> [ASSIGNED TASK]:
The lines to reproduce from the material below are those from the one containing "Task: Select the 14:57 tick record at 2012.01" through the one containing "Given: Open the network settings gear", both included; write them out exactly and add nothing.

> [AVAILABLE RECORDS]:
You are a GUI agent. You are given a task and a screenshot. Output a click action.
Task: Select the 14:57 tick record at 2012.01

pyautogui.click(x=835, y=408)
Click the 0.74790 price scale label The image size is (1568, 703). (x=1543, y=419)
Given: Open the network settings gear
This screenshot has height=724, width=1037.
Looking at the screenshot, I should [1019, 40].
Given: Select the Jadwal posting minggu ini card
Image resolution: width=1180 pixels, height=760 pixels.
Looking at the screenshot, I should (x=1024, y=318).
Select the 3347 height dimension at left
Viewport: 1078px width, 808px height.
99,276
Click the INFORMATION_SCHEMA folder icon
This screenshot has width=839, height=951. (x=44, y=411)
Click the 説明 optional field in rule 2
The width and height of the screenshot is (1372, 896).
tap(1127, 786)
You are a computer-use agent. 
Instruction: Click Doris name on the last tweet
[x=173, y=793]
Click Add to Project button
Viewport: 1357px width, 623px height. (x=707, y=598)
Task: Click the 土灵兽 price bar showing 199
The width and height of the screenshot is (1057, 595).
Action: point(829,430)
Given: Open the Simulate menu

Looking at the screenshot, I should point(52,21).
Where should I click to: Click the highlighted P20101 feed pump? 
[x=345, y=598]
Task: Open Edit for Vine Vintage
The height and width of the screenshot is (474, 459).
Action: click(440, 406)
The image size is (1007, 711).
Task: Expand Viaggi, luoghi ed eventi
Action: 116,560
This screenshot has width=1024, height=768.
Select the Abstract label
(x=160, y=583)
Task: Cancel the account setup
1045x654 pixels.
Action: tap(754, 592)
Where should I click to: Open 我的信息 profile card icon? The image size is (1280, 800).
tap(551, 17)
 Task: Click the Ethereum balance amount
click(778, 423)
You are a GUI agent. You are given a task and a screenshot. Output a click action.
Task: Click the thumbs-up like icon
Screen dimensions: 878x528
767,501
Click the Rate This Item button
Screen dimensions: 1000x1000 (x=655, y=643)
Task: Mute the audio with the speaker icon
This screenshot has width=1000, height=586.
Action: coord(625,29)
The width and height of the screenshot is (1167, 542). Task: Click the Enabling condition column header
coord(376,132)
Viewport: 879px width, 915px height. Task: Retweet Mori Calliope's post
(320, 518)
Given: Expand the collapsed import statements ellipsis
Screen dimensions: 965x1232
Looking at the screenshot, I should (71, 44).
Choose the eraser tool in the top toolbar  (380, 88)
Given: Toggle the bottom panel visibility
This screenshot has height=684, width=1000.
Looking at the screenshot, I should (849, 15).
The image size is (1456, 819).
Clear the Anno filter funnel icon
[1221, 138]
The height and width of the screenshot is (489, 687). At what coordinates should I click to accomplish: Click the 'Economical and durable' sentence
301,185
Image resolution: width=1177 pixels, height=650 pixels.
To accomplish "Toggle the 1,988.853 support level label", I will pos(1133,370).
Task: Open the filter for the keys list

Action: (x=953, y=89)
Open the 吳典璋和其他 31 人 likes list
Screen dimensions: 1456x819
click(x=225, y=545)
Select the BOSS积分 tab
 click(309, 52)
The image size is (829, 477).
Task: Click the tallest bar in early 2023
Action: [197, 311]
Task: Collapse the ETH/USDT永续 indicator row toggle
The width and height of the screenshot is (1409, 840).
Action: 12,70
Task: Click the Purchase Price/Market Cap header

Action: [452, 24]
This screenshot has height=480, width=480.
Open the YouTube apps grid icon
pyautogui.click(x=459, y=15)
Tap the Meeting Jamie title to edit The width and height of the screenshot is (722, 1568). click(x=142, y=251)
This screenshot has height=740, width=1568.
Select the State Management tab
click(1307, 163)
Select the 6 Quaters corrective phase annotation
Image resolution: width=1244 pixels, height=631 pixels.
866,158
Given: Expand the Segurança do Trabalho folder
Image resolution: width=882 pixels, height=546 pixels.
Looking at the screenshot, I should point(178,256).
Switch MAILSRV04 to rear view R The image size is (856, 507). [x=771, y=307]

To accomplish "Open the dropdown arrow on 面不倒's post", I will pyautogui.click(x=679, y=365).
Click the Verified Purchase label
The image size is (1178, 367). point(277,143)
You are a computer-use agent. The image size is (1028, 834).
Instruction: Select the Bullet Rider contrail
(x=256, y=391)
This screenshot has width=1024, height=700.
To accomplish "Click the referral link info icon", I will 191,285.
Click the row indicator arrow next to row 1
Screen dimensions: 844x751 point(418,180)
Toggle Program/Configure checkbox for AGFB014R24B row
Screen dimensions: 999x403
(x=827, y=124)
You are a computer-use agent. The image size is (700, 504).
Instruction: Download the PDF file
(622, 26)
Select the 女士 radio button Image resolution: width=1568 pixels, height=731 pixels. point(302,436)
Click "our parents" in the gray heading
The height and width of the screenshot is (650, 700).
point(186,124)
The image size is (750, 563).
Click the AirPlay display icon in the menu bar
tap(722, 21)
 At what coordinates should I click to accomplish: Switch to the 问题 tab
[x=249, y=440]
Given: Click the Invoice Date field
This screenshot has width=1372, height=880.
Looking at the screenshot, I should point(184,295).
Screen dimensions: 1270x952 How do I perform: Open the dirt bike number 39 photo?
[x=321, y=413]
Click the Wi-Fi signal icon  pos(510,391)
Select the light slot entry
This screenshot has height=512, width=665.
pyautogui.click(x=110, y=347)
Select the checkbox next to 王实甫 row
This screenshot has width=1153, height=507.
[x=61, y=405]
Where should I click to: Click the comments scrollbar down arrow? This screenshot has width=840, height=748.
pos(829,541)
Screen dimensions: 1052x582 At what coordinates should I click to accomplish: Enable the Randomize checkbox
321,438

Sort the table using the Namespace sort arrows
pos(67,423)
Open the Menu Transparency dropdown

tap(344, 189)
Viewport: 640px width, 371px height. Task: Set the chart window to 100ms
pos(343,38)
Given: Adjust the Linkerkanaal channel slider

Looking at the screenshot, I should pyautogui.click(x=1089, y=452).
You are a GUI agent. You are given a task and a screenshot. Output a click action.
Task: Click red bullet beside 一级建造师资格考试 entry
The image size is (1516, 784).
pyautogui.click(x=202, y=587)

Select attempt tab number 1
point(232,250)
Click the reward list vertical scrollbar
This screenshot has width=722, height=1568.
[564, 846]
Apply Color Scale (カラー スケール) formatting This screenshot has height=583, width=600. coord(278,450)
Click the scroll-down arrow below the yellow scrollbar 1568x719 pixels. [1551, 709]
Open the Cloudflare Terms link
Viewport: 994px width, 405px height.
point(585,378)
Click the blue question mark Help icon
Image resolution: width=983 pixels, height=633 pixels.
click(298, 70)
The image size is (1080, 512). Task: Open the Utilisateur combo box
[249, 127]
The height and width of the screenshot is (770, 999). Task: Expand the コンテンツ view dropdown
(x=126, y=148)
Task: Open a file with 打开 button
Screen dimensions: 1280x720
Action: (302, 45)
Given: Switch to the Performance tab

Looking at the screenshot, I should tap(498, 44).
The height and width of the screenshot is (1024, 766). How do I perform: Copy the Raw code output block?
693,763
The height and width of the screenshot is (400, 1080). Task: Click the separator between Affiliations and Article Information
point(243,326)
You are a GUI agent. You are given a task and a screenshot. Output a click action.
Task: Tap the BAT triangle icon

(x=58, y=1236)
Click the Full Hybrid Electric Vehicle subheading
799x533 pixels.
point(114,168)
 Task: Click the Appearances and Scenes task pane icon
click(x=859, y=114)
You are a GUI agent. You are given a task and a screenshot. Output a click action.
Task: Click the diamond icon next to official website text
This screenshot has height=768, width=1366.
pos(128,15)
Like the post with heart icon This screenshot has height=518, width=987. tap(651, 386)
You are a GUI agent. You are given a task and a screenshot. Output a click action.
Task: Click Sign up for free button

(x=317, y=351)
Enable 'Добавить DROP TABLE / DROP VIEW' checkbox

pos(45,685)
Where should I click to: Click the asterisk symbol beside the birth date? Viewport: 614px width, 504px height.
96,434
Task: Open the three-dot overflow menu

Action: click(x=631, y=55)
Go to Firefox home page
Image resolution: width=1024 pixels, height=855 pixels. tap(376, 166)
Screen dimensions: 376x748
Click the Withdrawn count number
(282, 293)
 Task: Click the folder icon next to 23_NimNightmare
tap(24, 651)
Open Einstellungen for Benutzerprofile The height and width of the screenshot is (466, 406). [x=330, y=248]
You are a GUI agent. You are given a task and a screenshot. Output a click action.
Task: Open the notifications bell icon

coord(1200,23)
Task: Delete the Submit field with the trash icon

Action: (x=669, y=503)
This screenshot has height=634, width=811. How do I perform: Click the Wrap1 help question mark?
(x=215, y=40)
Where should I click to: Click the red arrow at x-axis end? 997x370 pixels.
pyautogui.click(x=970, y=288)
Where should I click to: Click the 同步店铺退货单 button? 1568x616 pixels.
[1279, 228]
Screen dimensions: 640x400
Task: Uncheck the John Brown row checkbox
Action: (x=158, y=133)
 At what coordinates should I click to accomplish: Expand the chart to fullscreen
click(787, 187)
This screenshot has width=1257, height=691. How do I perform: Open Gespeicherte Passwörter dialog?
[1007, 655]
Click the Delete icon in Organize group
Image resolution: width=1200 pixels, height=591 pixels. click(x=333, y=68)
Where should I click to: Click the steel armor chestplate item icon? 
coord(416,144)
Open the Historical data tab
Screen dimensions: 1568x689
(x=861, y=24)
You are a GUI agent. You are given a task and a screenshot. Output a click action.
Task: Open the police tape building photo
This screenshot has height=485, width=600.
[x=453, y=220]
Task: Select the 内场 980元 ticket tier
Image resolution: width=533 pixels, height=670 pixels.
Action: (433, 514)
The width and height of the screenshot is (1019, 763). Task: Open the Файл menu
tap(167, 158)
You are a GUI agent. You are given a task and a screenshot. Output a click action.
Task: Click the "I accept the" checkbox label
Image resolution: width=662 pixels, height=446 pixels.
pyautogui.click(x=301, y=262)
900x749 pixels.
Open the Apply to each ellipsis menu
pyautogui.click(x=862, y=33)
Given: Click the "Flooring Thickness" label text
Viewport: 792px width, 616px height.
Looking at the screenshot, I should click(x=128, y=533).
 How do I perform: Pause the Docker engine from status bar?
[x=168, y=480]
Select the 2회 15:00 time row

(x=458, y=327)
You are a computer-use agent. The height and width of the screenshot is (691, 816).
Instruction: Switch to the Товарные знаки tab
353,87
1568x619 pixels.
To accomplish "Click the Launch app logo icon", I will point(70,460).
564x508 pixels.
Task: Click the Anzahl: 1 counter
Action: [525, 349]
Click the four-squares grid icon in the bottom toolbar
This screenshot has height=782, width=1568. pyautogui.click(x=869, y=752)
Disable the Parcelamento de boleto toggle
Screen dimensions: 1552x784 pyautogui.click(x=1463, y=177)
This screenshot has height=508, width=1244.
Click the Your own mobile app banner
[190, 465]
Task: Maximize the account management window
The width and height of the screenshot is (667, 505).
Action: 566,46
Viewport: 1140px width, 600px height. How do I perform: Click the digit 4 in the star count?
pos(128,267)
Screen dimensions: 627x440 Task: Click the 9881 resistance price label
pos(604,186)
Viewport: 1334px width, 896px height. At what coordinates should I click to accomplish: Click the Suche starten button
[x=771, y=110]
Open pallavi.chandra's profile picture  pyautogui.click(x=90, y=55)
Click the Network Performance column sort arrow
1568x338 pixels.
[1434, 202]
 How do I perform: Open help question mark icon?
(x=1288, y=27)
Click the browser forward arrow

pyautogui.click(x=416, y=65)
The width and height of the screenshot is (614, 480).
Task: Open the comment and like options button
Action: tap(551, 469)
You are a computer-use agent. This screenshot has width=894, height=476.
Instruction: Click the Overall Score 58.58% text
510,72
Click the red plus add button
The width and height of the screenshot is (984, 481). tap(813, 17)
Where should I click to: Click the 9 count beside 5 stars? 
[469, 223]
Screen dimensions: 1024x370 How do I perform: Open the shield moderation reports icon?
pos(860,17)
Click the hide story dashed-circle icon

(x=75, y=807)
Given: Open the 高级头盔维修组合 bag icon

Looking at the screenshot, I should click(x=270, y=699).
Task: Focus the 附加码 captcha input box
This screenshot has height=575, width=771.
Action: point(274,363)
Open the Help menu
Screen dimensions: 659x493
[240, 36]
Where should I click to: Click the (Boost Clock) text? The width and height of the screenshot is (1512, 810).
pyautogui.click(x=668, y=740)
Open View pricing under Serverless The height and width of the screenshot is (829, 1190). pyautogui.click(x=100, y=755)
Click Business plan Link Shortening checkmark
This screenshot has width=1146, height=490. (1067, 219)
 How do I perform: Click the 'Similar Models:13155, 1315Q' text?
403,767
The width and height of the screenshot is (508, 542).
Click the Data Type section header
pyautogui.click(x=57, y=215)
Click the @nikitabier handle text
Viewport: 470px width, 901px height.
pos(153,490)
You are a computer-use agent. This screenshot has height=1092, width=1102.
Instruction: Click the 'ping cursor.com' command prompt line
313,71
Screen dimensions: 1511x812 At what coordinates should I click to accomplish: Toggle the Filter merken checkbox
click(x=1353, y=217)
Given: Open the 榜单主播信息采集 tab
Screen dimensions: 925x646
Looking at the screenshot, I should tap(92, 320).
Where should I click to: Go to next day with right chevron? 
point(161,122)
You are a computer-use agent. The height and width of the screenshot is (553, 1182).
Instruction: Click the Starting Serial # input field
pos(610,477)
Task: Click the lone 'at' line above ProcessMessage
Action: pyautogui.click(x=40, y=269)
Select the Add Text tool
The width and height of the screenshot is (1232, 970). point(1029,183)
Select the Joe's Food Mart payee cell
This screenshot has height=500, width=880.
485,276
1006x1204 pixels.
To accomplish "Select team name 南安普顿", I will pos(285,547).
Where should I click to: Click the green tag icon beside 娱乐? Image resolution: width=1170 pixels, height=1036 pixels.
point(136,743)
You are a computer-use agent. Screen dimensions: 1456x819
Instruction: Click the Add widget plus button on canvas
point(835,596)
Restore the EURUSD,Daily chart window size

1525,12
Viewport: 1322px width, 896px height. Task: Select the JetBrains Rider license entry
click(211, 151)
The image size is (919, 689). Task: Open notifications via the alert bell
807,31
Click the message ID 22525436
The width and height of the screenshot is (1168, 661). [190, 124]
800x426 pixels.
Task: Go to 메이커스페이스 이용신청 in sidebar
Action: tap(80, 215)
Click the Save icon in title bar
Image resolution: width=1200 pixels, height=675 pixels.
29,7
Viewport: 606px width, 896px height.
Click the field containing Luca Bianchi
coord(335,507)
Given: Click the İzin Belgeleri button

> [EXERCISE ANSWER]:
Task: Select the 14:57 tick record at 2012.01

pyautogui.click(x=835, y=408)
Click the 0.74790 price scale label The image size is (1568, 703). (x=1543, y=419)
Given: Open the network settings gear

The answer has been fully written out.